Manipulation of cell wall synthesis to improve the dietary fibre composition of wheat flour

Wheat white flour products play a huge role in the human diet. The manifold health benefits of fibre in foods are now well established, but the useful fibre content of wheat flour is low compared to oats and barley. This is because the major wheat flour fibre component, arabinoxylan (AX) from the endosperm cell walls, is typically only 25% soluble and it is believed to be soluble fibre that confers the most health benefits. Thus increasing the soluble fibre content of wheat flour is a major target for public health improvement. The solubility of AX is determined by its structure; greater substitution of the xylan backbone by arabinose increases solubility, but cross-linked ferulic acids attached to these arabinose units decrease solubility. We recently identified candidate genes responsible for all the key steps in the synthesis of AX including the addition of arabinose residues and feruloylation using a novel bioinformatics approach. We have now augmented this with analysis of microarray gene expression data from developing wheat grain. This in general supports our published analysis (but has caused us to revise our view on the best candidate genes encoding arabinosyl transferases) so that we have strong candidates genes for these key steps which determine the solubility of AX. The proposed research is designed (1) to provide unequivocal evidence of the function of the enzymes (2) to demonstrate that manipulation of the encoding genes in transgenic wheat has the predicted effect on the amount of soluble AX in endosperm cell walls (3) to identify changed forms of the candidate genes in a mutant wheat population which are also predicted to increase the solubility of AX. The plants carrying this form of the genes are non-GM so can be used to develop commercial wheat varieties with increased soluble fibre (4) to map the genes so that molecular markers can be found for any wheat populations which show variation in these genes. This allows wheat breeders to rapidly incorporate any beneficial versions of the genes which exist naturally in populations into commercial varieties.

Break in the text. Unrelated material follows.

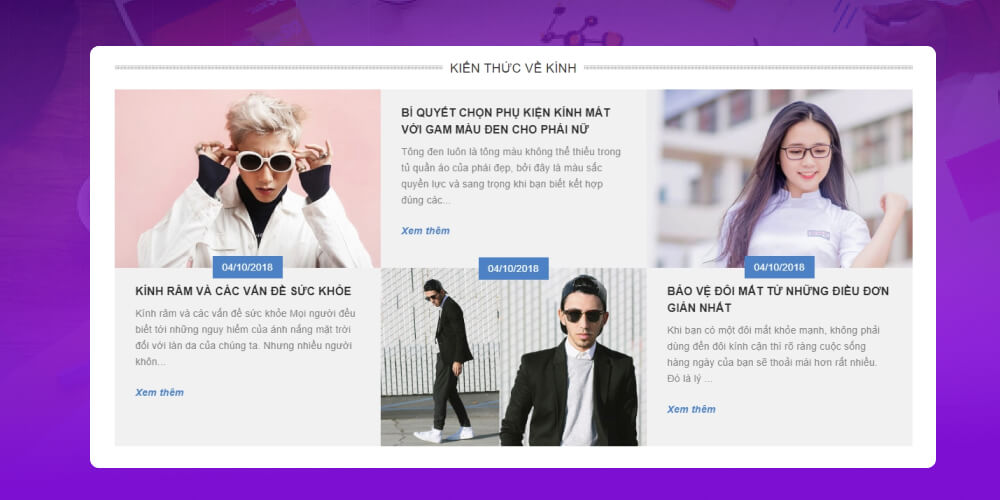Click Xem thêm under the black-tone accessories article

pyautogui.click(x=425, y=231)
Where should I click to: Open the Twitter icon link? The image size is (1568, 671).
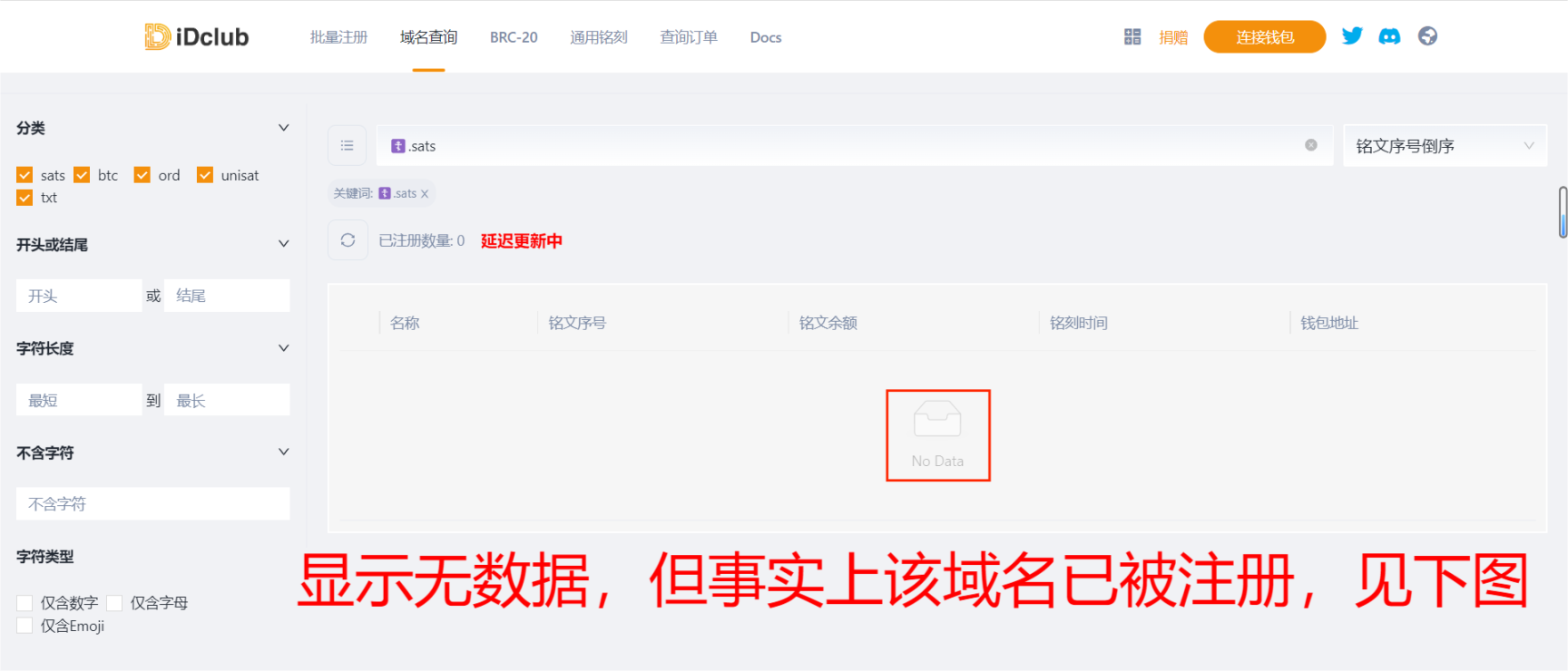click(x=1352, y=36)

We intend to identify the genes and enzymes responsible for catalysing the synthesis of arabinoxylan (AX), focusing on xylan synthase, xylan arabinosyl transferase and xylan feruloyl transferase. We will use this knowledge to develop new wheat genotypes with enhanced soluble fibre composition of flour to improve its nutritional properties. The project can be divided into four parts: (1) Functional characterisation of candidate genes encoding enzymes of AX synthesis: genes which are predicted to encode enzymes for grass-specific steps will be expressed in Arabidopsis. The secondary cell walls of transformed lines will be analysed for the novel structrual features which would demonstrate gain-of-function using highly sensitive techniques (MS, PACE and GC-MS). In a second approach, insect cells will be transformed to express the enzymes. Secreted proteins will be used for in vitro assays using labelled acceptor or donor molecules and product detection by a combination of HPLC, PACE, MS techniques. (2) Demonstration of predicted effects of changes in gene expression on wheat dietary fibre: transgenic wheat lines will be generated which over-express putative arabinosyl transferase genes and have RNAi-induced decreased expression of feruloyl transferase and xylan synthase genes. Seed of these lines will be tested for the predicted increase in soluble AX in endosperm cells. (3) Identification of knock-down mutants of feruloyl transferase in a wheat TILLING population. Again the seed of these lines will be tested for increase in soluble AX. If successful, these lines will provide a non-GM route to increase dietary fibre content of wheat flour. (4) Map the characterized genes in hexaploid wheat using doubled-haploid populations and relate the loci to QTLs for soluble fibre content and composition. This will assist breeders to introduce beneficial alleles of these genes into commercial varieties.